The front seat was empty. He left the door open and tried the back. The rear seat was also empty. The car would have been brand new seven years ago. Which would explain why it was so clean inside.

He started to close the door when he saw something in the crack between the two front seats. He leaned in and picked up a beer cap from the brand she always drank. He started to straighten but noticed something else had fallen in the same space. A matchbook.

Cash held the matchbook up in the dim light. It was from the Dew Drop Inn, a bar in Bozeman, where she’d been attending Montana State University. Inside, three of the matches had been used. He closed the cover and put the matchbook into an evidence bag.

Shutting the back door, he stood for a moment knowing where he had to look next, the one place he’d been dreading.

He moved to the open driver’s side door and reached down beside the front seat for the lever that opened the trunk. He had to grip the top of the door for a moment, steadying himself as he saw the large dark stain on the light-colored carpet floor mat under the steering wheel.

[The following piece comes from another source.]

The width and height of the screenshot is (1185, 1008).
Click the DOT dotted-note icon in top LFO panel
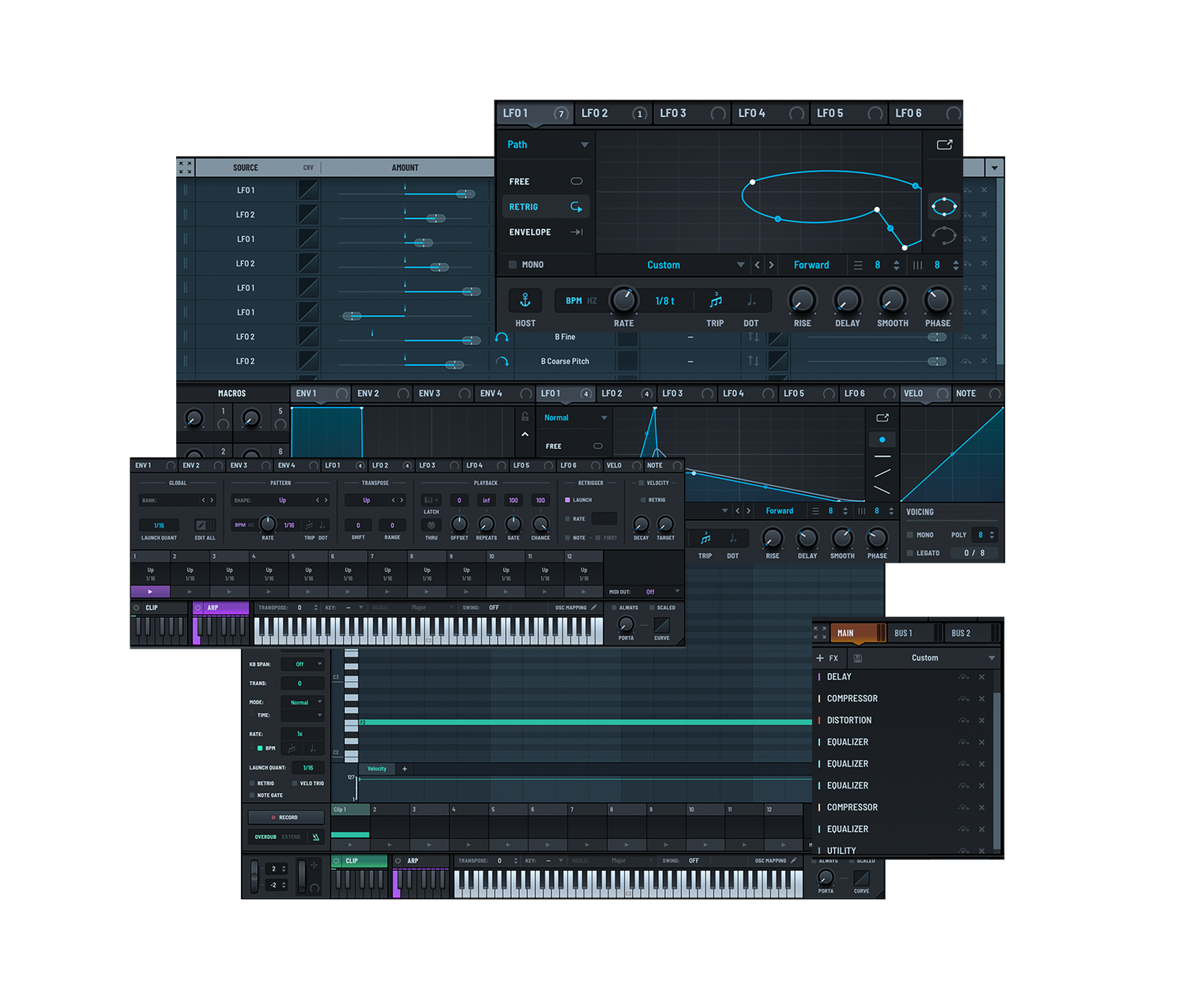tap(751, 300)
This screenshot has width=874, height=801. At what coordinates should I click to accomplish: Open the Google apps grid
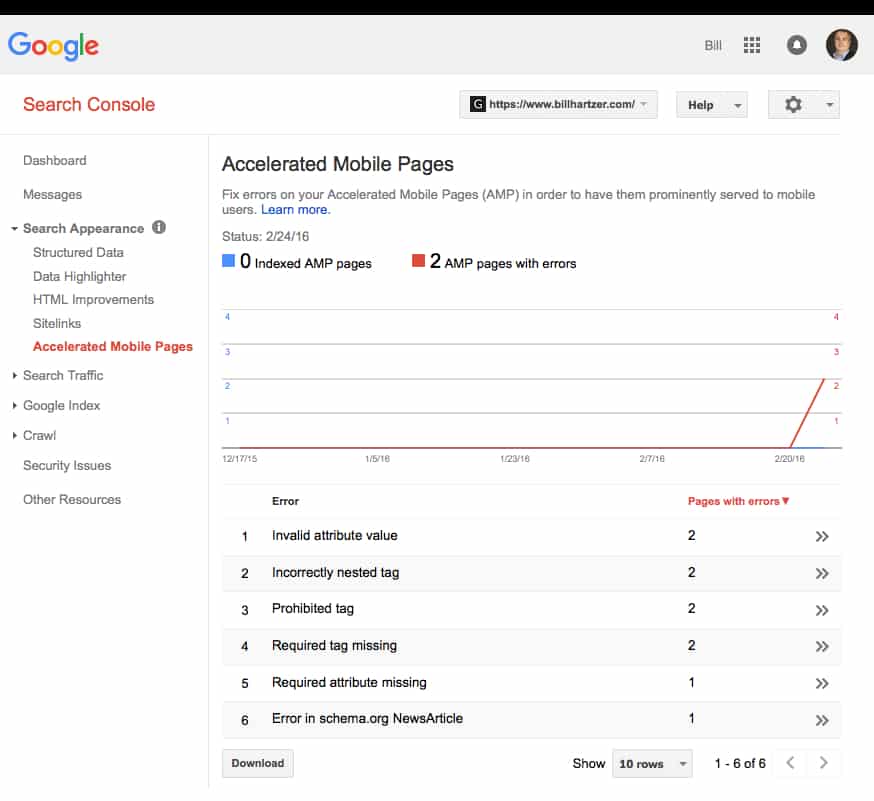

The tarp had kept the inside of the car dry over the years, the inside fairly clean, so he knew the stain on the mat wasn’t from water. He knew dried blood when he saw it. The stain was large. Too large.

As he pulled the lever, the trunk popped open with a groan. He drew the small flashlight from his coat pocket and walked toward the rear of the car, the longest walk of his life.

The bodies were always in the trunk.

Taking deep breaths, he lifted the lid and pointed the flashlight beam inside. In that instant, he died a thousand deaths before he saw that what was curled inside wasn’t a body. Just a quilt rolled up between a suitcase and the spare.

Cash staggered back from the car, the temporary relief making him weak. Was it possible Jasmine had been on her way to Antelope Flats? All these years he hoped she’d run off to some foreign country to live.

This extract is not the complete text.